> [What you should do] For this exercise, restate word for word only the lines from the one containing "You are a GUI" through the last line below. Pictures do not get copied.

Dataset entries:
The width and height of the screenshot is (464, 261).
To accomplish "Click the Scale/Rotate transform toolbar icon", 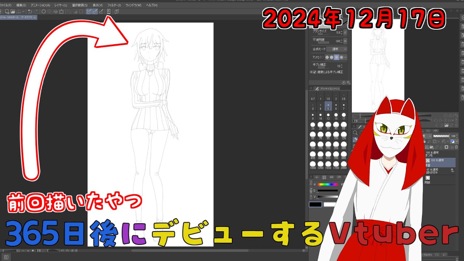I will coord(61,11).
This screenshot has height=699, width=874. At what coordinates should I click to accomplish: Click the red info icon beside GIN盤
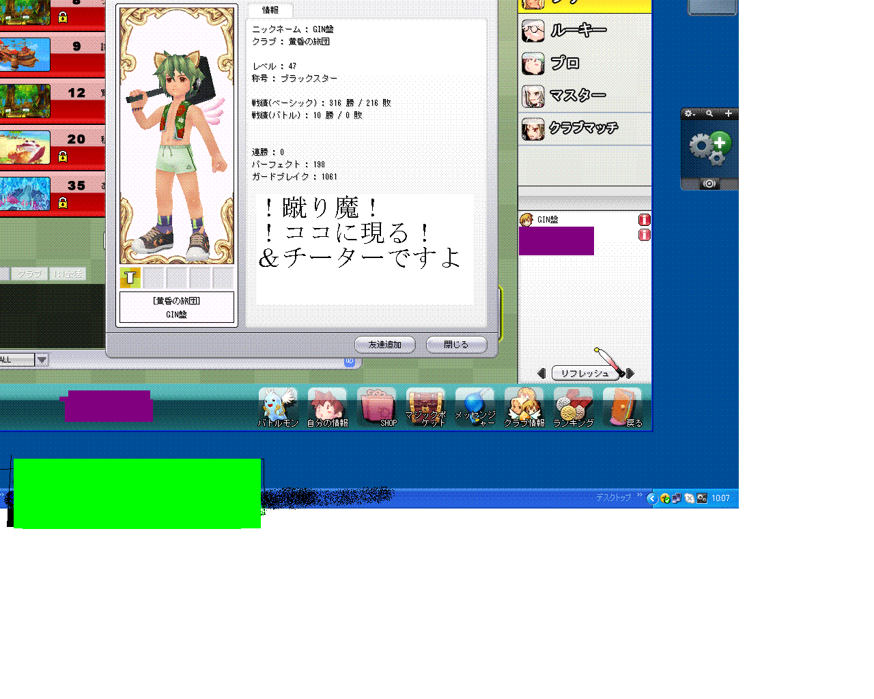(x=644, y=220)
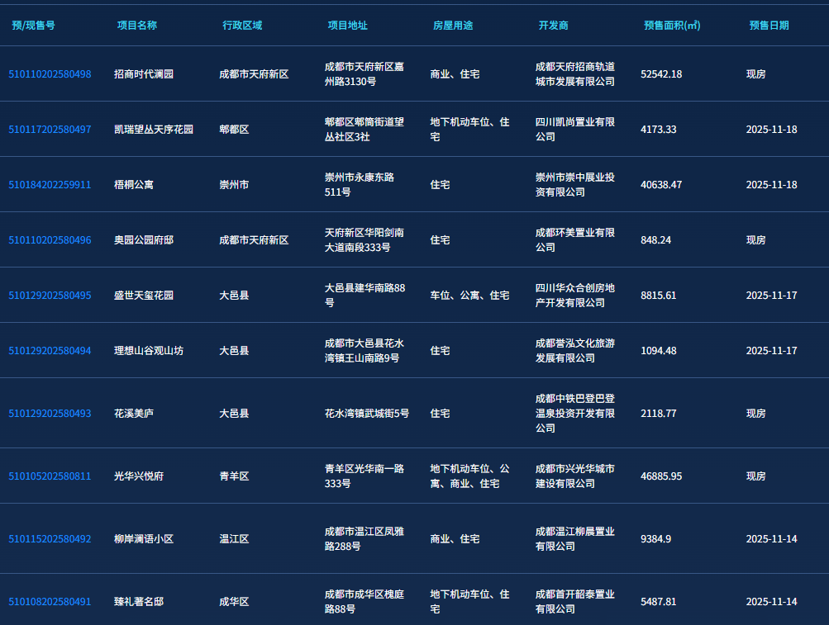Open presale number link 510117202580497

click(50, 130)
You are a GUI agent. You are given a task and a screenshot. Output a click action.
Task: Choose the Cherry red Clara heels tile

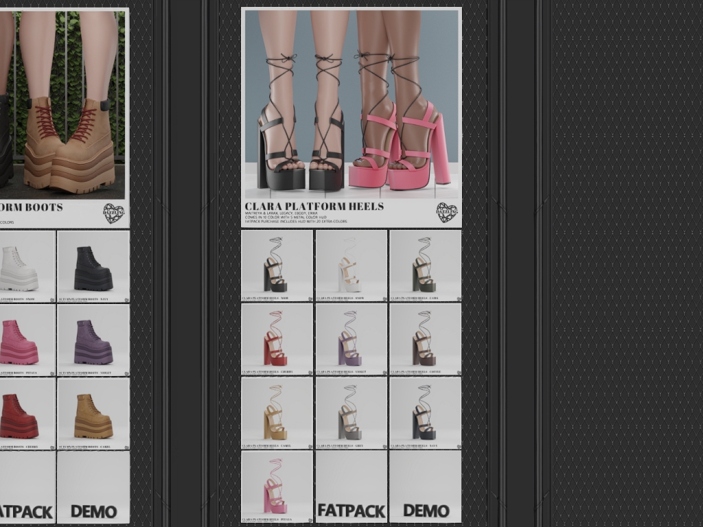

> [Response to the task]
You are a GUI agent. You are given a task and a screenshot. Output a click action.
Task: Choose the Cherry red Clara heels tile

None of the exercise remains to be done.